Superbike-WM Eurospeedway Lausitz/D: Reportage (Archivversion)

Yamaha-Deutschland-Sportchef Theo Hoffmann (im Foto mit Kenan
Sofuoglu) über die Pläne für 2006.

Theo Hoffmann, Yamaha Deutschland ist mit eigenen Teams in der Supersport-WM, dem Superstock-1000-FIM-Cup und der Internationalen Deutschen Motorradmeisterschaft sowie dem R6-Cup aktiv. Wie sehen Ihre Pläne für die Saison 2006 aus?
Die Supersport-WM bestreiten wir im Auftrag des Yamaha-Werks als einziges offizielles Team, dieses Engagement wird mit Kevin Curtain fortgesetzt. Mit dem zweiten Fahrer Broc Parkes soll bis zum Rennen in Imola alles klar sein.

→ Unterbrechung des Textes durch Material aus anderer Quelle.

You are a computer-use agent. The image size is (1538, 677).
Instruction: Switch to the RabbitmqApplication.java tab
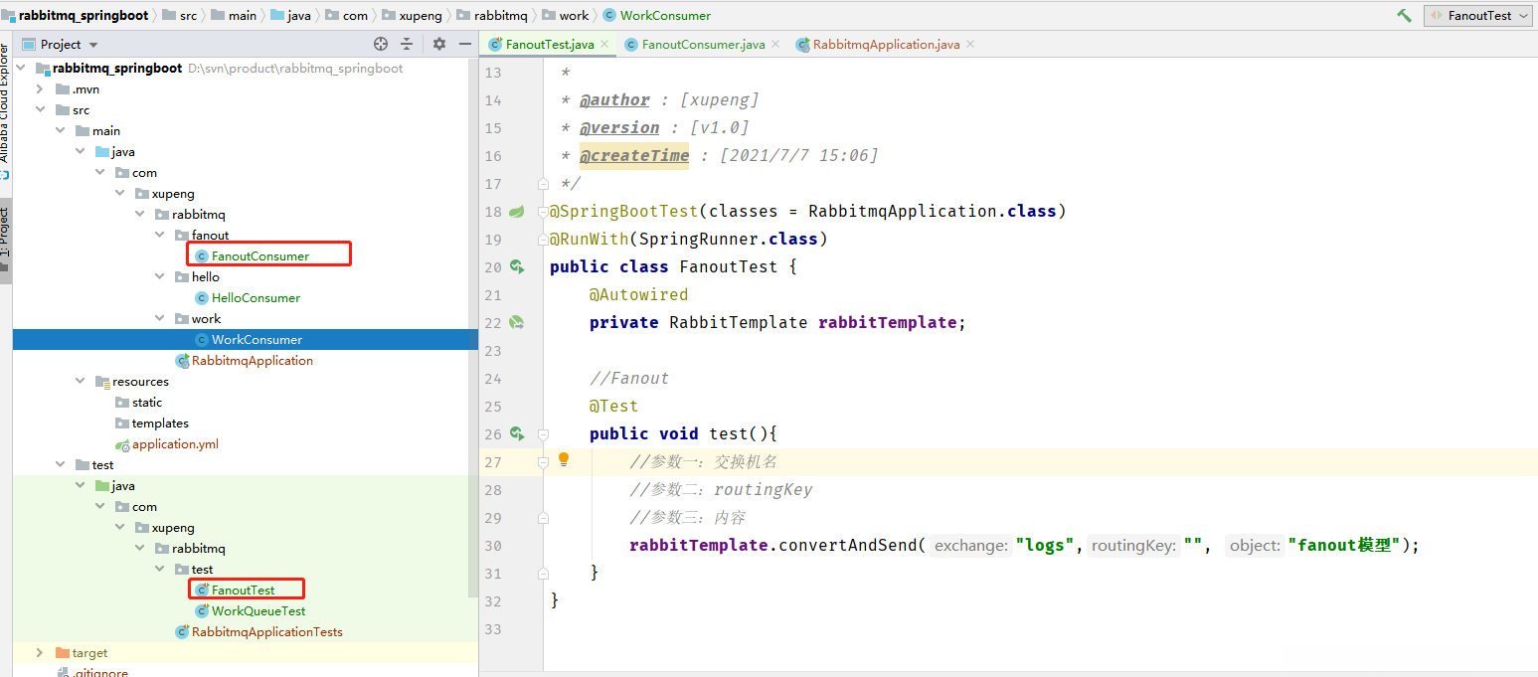(x=886, y=45)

Ihr türkischer Fahrer Kenan Sofuoglu steht kurz davor, den Superstock-1000-FIM-Cup zu gewinnen. Wie könnte seine
Zukunft aussehen?
Kenan und sein Teamkamerad Didier Vankeymeulen fahren jetzt im zweiten Jahr diese Serie und sind erfolgreich. Kenan würde am liebsten mit uns in die Superbike-WM aufsteigen.
Werden Sie ihm diese Möglichkeit bieten?
Wir, das heißt Yamaha Deutschland, müssten so etwas aus eigener Kraft auf die Beine stellen. Natürlich könnten wir die vorhandene Team-Infrastruktur nutzen, dennoch können wir eine WM-Kampagne keinesfalls
finanzieren.
Sie benötigen also Sponsoren. Wird die Idee weiter verfolgt?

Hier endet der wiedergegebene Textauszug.